**TEXTO DE ORIGEM:**
☆ ☆ ☆
Ali,
naquela casa quase de esquina, onde antes havia um pé de manga e goiabeiras nos
fundos. Aquela casa que já foi amarela e branca. Ali morava um menino de traço
torto e olhos de nuvens.
Era
um menino simples, como todos os outros de sua época. De pé no chão de areia
batida, de joelho esfolado nas brincadeiras de rua, de fôlego enorme nas
corridas de pernas ao vento.
Também
era um menino de magias que tornavam latas velhas em carros potentes, pedaços
de madeira em cavalos alados e pneus velhos em maquinas poderosas de
velocidades além da luz, além do som.
Silêncio!
O
silêncio muitas vezes era o seu companheiro.
Um silêncio povoado de
vozes que contavam histórias de outros lugares.
Lugares
macabros com seus monstros que surgiam à noite para enfrentar heróis
destemidos, munidos apenas de sua inteligência contra as forças do além.
Além
das estrelas em mundos fantásticos ou na próxima quadra em tocas de mato e
tiros de estilingue nas garrafas.
Também
havia os silêncios da dor, das lágrimas surdas que confessavam ao ar suas
mágoas úmidas de amor, de vazios a serem preenchidos ou apenas respeitados em
seus sagrados e eternos receptáculos de segredos.
E
o menino conhecia segredos secretos, inconfessáveis, compartilhados apenas na
alma que viajava através de paredes e símbolos, invisível para os indivisíveis,
próxima dos distantes.
Ali,
naquela casa onde o menino dormira nos galhos ramificados em braços a embalar e
sonhara com outros tempos e outras vidas resgatando suas sabedorias ancestrais
em palavras rabiscadas nas folhas soltas que iam sem jamais voltar,
preciosidades a serem dadas e esquecidas ao segundo olhar.
☆ ☆ ☆
**DADOS REGISTRADOS:**
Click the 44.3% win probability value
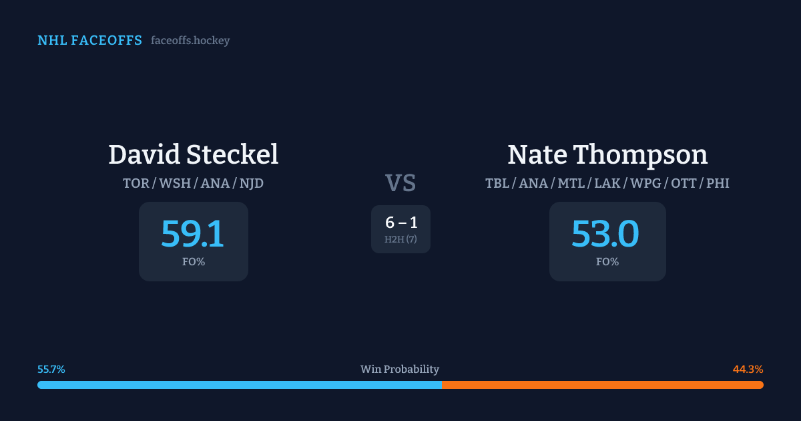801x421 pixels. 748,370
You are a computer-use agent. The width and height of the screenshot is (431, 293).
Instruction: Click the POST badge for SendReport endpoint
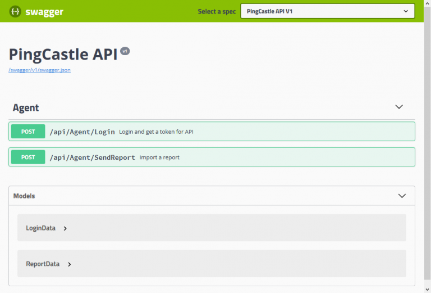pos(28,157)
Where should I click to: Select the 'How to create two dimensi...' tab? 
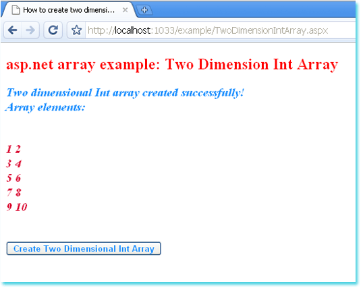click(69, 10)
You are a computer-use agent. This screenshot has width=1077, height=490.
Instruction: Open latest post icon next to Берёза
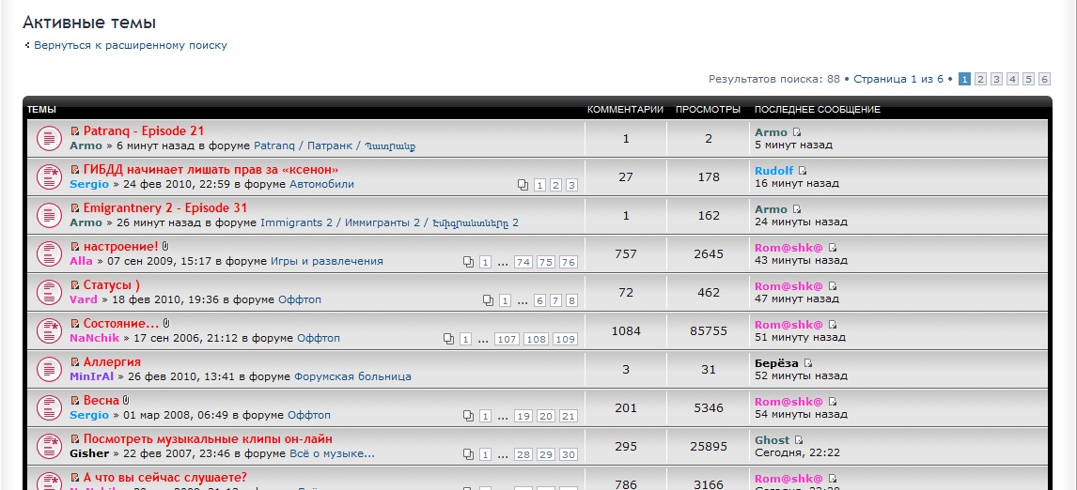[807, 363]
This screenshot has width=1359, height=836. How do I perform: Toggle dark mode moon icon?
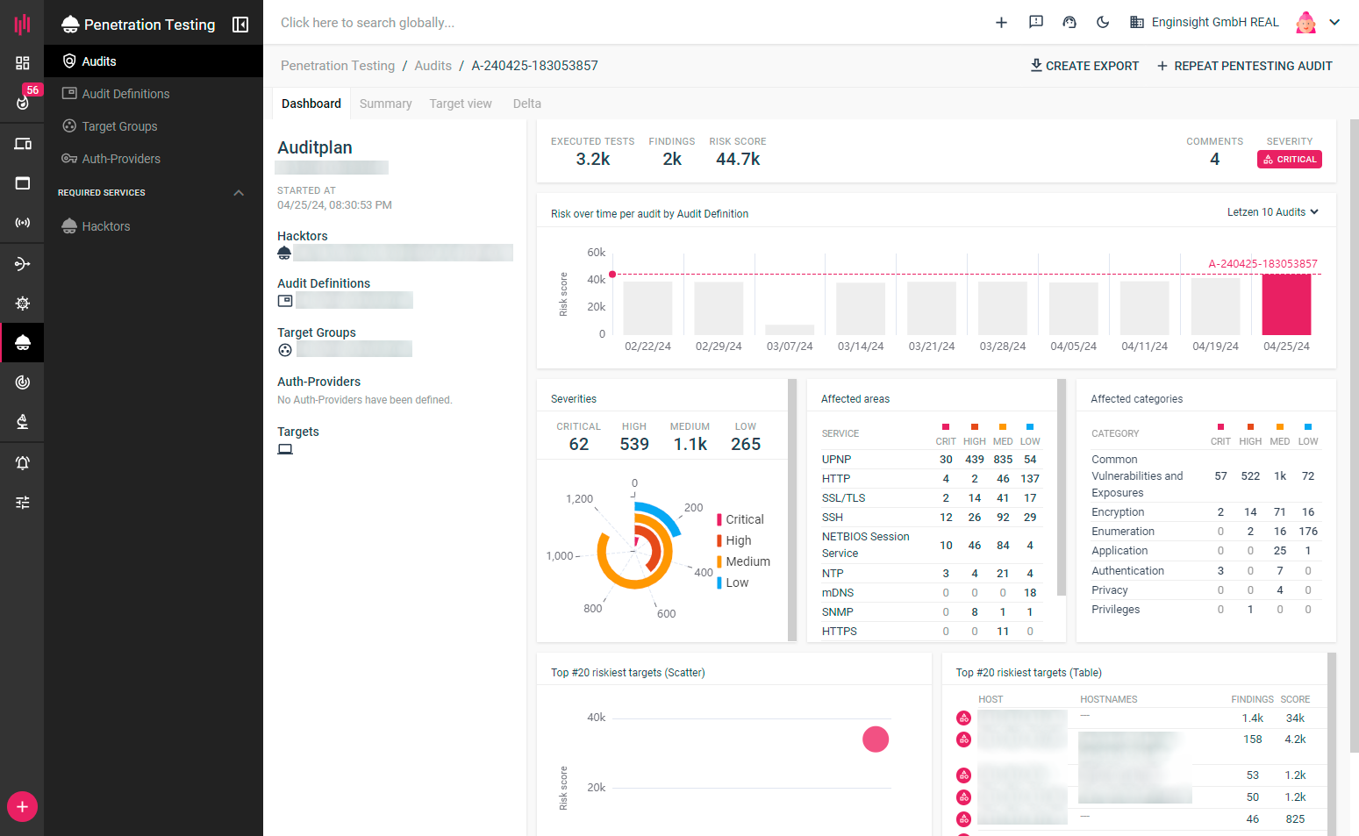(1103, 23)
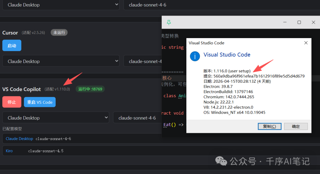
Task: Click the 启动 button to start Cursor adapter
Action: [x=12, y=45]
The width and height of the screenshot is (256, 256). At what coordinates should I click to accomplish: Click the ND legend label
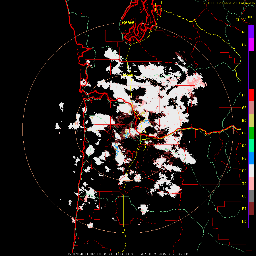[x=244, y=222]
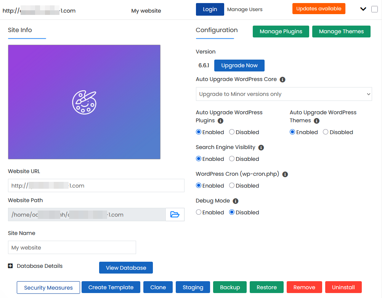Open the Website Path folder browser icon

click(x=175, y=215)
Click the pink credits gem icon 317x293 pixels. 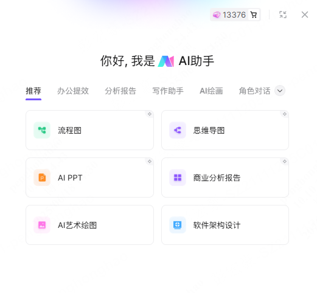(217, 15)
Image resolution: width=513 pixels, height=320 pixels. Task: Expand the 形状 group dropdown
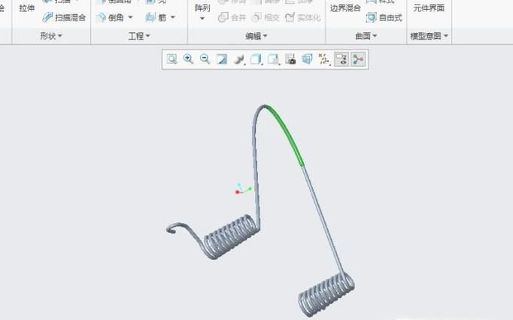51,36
☆ ☆ ☆
**EXERCÍCIOS:**
1) Como você resumiria, em duas frases, o texto sobre o menino?
2) Nos registros, transcreva de novo, sem alterações, as linhas desde a que contém "Where should I" até a que contém "click(x=175, y=215)", inclusive, deixando as imagens de fora da resposta.
O texto e os registros provêm de fontes distintas.

**RESPOSTAS ESPERADAS:**
1) Numa casa quase de esquina morava um menino simples, que andava descalço, brincava na rua e, com sua imaginação, transformava latas velhas, pedaços de madeira e pneus em carros potentes, cavalos alados e máquinas velozes. O silêncio era muitas vezes seu companheiro, povoado de vozes que contavam histórias e também de dores e segredos, e naquela casa ele sonhava com outros tempos e rabiscava palavras em folhas soltas.

2)
Where should I click to: Select the 'How to create two dimensi...' tab? 
click(69, 10)
You are a computer-use agent. This screenshot has width=1077, height=490.
Instruction: Open latest post icon next to Берёза
[807, 363]
This screenshot has width=1359, height=836. How do I perform: Toggle dark mode moon icon?
(1103, 23)
Task: Click the 启动 button to start Cursor adapter
Action: [x=12, y=45]
The width and height of the screenshot is (256, 256). At what coordinates should I click to accomplish: Click the ND legend label
[x=244, y=222]
Open the Website Path folder browser icon

click(x=175, y=215)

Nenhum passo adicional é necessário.